HijackThis Log

Discussion in 'Malware Help (A Specialist Will Reply)' started by andrenal, Jan 24, 2006.

  1. andrenal

    andrenal Private E-2

    4 Windows Messages upon reboot after malware removal

    Just got rid of a bunch of malware. Upon reboot I get four messages, here is the first and second: 1. "Windows cannot find 'box box box box' Make sure you typed the name correctly and then try again. To search for a file, click start button then click search. 2. "Could not load 'box box box box box' specified in the registry. Make sure this file exists . . . . '

    Box represents and actual square. It doesn't have the file name, I'm assuming because I got rid of the file it was trying to load. HOW DO I GET RID OF THESE FOUR MESSAGES THAT POP UP?

    Thank You
     
    andrenal, Jan 24, 2006
    #1
  2. bjgarrick

    bjgarrick MajorGeeks Admin - Malware Expert

    Re: 4 Windows Messages upon reboot after malware removal

    Attach a current HJT log from normal mode.
     
    bjgarrick, Jan 24, 2006
    #2
  3. andrenal

    andrenal Private E-2

    Re: 4 Windows Messages upon reboot after malware removal

    I've attached hijackthis.log file for above problem. Thanks
     

    Attached Files:

    andrenal, Jan 24, 2006
    #3
  4. bjgarrick

    bjgarrick MajorGeeks Admin - Malware Expert

    Re: 4 Windows Messages upon reboot after malware removal

    Before we start the initial fix, please attach the logs from the two online scans listed in the READ ME. You have a few other issues we need to address first.

     
    Last edited: Jan 24, 2006
    bjgarrick, Jan 24, 2006
    #4
  5. chaslang

    chaslang MajorGeeks Admin - Master Malware Expert Staff Member

    Re: 4 Windows Messages upon reboot after malware removal

    BJ,
    Update your link for this reference. It is not inline with how step 6 reads. It was changed a few weeks ago.
     
    chaslang, Jan 24, 2006
    #5
  6. andrenal

    andrenal Private E-2

    Re: 4 Windows Messages upon reboot after malware removal

    I'm running the BitDefender right now and it's going to take 35 more minutes and I know panda scan takes a while also. Guess I just have to wait this out???
     
    andrenal, Jan 24, 2006
    #6
  7. bjgarrick

    bjgarrick MajorGeeks Admin - Malware Expert

    Re: 4 Windows Messages upon reboot after malware removal

    Yes, I need both logs with a fresh HJT log.
     
    bjgarrick, Jan 24, 2006
    #7
  8. andrenal

    andrenal Private E-2

    BitDefender

    Do you prefer cut and past or attach? One more to go....
     

    Attached Files:

    andrenal, Jan 24, 2006
    #8
  9. bjgarrick

    bjgarrick MajorGeeks Admin - Malware Expert

    Re: BitDefender

    Always attach any log I request, it's part of the policy in the forum.
     
    bjgarrick, Jan 24, 2006
    #9
  10. andrenal

    andrenal Private E-2

    Or is this the one you wanted?

    THis seemed better...
     

    Attached Files:

    andrenal, Jan 24, 2006
    #10
  11. bjgarrick

    bjgarrick MajorGeeks Admin - Malware Expert

    Re: Or is this the one you wanted?

    Yep! now attach the Panda log with a fresh HJT log.

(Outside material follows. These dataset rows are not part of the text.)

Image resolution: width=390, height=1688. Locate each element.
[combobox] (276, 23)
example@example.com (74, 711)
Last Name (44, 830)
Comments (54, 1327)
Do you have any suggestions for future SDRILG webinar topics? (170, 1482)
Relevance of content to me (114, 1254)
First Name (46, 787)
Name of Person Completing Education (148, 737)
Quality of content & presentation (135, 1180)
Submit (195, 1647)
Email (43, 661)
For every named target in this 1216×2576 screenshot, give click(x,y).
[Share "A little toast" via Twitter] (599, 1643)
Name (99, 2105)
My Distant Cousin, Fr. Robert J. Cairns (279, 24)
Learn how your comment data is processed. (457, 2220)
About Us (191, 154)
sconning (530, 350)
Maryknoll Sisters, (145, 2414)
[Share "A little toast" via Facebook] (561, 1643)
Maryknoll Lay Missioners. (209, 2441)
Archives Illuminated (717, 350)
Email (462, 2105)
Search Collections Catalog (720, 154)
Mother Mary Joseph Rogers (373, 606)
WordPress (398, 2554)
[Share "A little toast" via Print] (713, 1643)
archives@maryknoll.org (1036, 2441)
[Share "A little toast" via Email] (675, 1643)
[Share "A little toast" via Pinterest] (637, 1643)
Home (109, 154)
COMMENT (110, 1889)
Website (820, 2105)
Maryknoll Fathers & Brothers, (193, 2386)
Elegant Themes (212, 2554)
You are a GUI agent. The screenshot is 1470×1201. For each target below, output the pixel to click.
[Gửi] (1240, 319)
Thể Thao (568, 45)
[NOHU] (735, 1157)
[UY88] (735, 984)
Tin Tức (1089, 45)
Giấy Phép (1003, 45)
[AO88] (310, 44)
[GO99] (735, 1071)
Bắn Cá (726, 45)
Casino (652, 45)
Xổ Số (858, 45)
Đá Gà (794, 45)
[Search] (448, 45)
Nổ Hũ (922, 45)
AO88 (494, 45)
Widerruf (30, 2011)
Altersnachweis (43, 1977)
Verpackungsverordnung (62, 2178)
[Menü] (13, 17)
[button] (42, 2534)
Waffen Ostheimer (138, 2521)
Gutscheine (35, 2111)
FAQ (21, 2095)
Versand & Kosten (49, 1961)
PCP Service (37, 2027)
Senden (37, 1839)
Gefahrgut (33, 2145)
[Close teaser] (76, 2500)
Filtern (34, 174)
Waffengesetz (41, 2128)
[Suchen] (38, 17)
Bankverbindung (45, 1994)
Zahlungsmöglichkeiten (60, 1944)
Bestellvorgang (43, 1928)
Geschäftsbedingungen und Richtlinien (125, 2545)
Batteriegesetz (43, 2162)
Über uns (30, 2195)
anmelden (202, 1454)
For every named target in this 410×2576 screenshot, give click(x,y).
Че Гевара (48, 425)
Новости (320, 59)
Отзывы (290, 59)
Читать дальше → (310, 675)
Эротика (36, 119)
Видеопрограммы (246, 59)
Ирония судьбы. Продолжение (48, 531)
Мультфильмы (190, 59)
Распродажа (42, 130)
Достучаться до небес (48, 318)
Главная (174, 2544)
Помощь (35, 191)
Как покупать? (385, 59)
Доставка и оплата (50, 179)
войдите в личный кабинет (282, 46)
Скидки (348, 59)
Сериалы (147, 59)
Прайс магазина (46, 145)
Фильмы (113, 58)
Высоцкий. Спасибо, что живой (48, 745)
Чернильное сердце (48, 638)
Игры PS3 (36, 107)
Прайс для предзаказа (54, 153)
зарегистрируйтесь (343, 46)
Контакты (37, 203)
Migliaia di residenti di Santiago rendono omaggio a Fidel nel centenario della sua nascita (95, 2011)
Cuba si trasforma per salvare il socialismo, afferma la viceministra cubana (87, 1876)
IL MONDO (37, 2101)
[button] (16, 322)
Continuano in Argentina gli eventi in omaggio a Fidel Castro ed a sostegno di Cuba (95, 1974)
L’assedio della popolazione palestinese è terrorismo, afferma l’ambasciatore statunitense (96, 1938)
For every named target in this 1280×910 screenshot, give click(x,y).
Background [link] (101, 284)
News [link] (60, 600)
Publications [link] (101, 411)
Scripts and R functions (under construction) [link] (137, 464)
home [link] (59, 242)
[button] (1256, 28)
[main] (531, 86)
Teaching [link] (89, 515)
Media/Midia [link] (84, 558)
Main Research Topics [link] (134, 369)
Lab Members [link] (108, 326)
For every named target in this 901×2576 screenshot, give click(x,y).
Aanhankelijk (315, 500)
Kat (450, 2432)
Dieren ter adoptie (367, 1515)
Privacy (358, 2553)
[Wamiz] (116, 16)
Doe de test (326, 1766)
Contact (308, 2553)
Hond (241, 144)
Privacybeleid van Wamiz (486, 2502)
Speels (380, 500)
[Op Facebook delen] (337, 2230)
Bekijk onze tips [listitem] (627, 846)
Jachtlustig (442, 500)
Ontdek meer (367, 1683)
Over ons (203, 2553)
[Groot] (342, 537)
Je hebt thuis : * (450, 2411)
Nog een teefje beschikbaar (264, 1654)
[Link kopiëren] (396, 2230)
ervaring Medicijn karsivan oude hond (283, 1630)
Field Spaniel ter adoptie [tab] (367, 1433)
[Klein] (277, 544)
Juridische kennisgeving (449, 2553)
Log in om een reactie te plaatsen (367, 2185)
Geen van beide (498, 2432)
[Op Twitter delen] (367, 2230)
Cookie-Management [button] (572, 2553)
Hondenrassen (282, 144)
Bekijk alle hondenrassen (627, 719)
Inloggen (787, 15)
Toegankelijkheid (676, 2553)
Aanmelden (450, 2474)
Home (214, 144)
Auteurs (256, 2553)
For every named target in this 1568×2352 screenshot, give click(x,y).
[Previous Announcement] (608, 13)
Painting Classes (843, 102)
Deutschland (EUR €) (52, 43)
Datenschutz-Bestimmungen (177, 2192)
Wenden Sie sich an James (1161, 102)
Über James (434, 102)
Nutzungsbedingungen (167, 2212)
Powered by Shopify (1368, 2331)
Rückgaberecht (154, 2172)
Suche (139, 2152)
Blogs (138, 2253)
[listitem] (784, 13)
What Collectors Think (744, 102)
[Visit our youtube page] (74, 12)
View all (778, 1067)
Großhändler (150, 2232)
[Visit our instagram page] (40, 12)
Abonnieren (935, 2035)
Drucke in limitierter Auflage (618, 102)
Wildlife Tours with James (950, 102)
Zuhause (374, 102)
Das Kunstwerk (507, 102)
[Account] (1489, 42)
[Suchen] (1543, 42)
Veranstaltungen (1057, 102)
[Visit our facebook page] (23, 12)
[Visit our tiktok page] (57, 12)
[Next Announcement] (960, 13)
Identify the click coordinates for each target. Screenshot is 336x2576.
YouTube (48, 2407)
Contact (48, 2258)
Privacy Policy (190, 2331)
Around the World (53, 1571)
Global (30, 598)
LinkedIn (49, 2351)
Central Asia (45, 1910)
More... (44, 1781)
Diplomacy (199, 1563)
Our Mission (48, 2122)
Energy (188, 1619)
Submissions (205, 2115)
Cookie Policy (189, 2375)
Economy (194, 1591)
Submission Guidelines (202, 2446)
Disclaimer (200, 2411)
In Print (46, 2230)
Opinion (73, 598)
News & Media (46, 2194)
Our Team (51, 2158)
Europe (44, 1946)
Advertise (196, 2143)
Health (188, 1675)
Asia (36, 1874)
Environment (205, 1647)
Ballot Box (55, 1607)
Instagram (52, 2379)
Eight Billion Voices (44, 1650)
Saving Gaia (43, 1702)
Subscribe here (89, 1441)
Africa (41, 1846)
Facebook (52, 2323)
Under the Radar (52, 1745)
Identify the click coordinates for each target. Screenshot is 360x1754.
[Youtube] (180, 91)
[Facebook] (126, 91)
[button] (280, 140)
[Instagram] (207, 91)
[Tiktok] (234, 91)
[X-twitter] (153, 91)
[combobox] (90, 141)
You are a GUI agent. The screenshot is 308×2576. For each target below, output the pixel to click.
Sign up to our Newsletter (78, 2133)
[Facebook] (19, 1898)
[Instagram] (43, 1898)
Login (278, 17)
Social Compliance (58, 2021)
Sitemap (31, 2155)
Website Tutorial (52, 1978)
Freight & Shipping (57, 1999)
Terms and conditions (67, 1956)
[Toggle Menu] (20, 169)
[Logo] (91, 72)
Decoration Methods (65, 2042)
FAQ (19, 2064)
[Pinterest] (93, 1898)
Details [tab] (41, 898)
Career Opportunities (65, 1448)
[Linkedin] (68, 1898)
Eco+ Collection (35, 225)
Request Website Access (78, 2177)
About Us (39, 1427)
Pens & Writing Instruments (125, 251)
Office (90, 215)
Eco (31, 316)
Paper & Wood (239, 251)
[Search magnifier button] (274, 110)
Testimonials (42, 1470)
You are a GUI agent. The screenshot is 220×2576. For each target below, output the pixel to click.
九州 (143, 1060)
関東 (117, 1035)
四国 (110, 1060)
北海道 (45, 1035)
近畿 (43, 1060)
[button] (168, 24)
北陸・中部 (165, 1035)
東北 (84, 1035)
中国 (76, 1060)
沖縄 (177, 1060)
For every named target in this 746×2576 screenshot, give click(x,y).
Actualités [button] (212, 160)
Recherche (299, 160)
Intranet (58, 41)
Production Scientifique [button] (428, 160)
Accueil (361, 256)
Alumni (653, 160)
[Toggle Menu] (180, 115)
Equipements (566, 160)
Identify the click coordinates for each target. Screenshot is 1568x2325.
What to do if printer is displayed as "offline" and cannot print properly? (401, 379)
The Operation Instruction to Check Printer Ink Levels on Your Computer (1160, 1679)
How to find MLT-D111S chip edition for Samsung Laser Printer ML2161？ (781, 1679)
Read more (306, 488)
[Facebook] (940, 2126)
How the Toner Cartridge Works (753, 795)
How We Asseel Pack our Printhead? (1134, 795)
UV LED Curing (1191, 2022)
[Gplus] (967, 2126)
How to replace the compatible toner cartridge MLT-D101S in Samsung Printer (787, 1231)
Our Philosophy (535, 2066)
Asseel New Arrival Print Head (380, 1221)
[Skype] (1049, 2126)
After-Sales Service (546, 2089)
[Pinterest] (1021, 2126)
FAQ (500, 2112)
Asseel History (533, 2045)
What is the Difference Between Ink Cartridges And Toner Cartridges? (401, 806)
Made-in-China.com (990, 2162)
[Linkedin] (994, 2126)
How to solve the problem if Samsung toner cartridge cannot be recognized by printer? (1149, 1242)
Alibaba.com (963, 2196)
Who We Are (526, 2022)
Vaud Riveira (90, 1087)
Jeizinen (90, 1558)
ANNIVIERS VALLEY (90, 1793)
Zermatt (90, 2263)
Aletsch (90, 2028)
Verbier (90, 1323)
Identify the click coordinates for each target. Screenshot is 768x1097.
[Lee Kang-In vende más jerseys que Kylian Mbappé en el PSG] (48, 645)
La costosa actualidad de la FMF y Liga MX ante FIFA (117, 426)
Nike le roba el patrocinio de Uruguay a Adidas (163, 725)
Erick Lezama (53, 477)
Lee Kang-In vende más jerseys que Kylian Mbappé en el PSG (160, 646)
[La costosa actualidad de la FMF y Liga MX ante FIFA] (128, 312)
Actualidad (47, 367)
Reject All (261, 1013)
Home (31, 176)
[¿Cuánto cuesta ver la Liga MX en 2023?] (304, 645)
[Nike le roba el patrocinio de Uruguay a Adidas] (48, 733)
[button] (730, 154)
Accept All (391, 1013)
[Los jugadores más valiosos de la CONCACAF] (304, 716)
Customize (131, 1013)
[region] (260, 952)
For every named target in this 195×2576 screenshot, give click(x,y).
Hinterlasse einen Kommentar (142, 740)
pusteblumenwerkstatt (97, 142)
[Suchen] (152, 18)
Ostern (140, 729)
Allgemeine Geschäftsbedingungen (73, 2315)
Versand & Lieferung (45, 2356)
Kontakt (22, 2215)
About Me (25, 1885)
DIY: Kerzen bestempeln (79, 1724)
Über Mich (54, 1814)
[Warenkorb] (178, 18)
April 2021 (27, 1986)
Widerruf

    You can attach a total of four logs per post.
     
    bjgarrick, Jan 24, 2006
    #11
  12. andrenal

    andrenal Private E-2

    Panda Scan

    Jeez, how late are you working tonight? Looks like Panda is going to take and hour or two.....
     
    andrenal, Jan 24, 2006
    #12
  13. andrenal

    andrenal Private E-2

    Panda Report

    Here is the Panda Report
     

    Attached Files:

    andrenal, Jan 24, 2006
    #13
  14. andrenal

    andrenal Private E-2

    Anyone There?

    Just checking because someone is waiting for me to fix their computer right now. If no one is there I have to find some other help. Thanks but just haven't heard back in a while.....
     
    andrenal, Jan 24, 2006
    #14
  15. andrenal

    andrenal Private E-2

    Re: HijackThis Log Newest

    Newest HiJack THIS. There you have all you asked for. What shall I do?
     

    Attached Files:

    andrenal, Jan 24, 2006
    #15
  16. bjgarrick

    bjgarrick MajorGeeks Admin - Malware Expert

    bjgarrick, Jan 24, 2006
    #16
  17. andrenal

    andrenal Private E-2

    First Timer TO Pro

    I appologize I was in a hurry yesturday and needed help fast. So my first computer didn't exactly have everything done it needed properly. But most of it was. Ewido was the only thing run in Safe mode for this computer. My second computer which I will be posting logs in a couple hours will have everything done properly INCLUDING Safe Mode and running all programs as directed. I will be a pro at this by the end of the day.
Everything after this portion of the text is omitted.